This is called asymmetric, not antisymmetric.

How can I be sure that this property holds for any string like that?

How do you know that what property holds for any string? You know that asymmetry and the other property hold because you've assumed it holds.

Do you somehow want to derive the property
[tex]aRb ~\wedge~bRc~\wedge~cRd~\rightarrow \neg dRa[/tex]
from the previous two? I think you can easily find examples of relations that are asymmetric and satisfy the second property and such that the above property doesn't hold.
 
  • #3
micromass said:
Do you somehow want to derive the property

[tex]aRb ~\wedge~bRc~\wedge~cRd~\rightarrow \neg dRa[/tex]

from the previous two?

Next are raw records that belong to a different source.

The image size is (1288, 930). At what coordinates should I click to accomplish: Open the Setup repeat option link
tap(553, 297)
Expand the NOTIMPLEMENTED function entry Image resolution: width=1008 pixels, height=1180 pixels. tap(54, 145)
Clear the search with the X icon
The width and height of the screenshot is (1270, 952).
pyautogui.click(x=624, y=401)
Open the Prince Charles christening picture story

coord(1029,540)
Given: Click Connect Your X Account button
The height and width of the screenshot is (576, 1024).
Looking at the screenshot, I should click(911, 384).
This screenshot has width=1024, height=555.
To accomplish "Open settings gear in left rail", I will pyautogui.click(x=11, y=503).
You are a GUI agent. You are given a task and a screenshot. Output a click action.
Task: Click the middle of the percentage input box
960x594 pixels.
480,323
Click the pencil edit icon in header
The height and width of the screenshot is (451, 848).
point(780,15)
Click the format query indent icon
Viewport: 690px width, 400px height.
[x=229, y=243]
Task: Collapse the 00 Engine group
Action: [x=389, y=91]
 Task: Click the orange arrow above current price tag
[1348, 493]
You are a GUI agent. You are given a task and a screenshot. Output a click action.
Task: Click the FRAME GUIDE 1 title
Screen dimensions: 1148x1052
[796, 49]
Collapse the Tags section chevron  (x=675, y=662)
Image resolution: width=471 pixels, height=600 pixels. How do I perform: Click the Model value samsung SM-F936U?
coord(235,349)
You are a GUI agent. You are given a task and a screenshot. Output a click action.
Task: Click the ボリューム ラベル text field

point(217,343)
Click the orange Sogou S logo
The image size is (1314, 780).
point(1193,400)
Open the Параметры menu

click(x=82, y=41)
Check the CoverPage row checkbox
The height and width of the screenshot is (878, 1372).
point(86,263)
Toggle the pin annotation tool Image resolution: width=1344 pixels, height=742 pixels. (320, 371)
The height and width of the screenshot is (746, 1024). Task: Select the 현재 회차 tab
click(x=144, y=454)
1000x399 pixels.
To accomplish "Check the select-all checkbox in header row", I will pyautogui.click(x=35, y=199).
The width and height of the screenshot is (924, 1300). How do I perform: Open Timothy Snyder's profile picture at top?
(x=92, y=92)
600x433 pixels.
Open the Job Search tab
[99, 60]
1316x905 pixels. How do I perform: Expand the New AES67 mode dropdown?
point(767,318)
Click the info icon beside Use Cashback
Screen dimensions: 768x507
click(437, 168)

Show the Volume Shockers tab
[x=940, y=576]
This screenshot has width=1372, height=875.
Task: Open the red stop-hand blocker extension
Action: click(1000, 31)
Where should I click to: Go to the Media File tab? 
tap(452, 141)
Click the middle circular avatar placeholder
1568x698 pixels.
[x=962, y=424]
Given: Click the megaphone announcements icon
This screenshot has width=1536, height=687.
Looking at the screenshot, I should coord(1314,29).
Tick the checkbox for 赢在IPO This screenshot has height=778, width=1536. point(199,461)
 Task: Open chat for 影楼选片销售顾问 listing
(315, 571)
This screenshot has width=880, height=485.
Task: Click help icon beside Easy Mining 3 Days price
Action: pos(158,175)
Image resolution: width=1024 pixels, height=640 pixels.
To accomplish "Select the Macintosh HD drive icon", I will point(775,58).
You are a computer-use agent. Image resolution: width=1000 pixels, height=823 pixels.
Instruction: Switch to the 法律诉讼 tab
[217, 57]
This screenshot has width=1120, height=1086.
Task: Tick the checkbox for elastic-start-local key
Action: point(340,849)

I think you can easily find examples of relations that are asymmetric and satisfy the second property and such that the above property doesn't hold.
Sorry, I'm having a hard time explaining this.. I want to create a relation for which asymmetry holds as well as this other property that if a relates to b relates to c relates to d and so on, then not only do they not relate the other way due to asymmetry but also that the last element in the "string" does not relate to any of the previous ones (eg d does not relate to b and a, and c does not relate a) which I don't think you can derive from asymmetry.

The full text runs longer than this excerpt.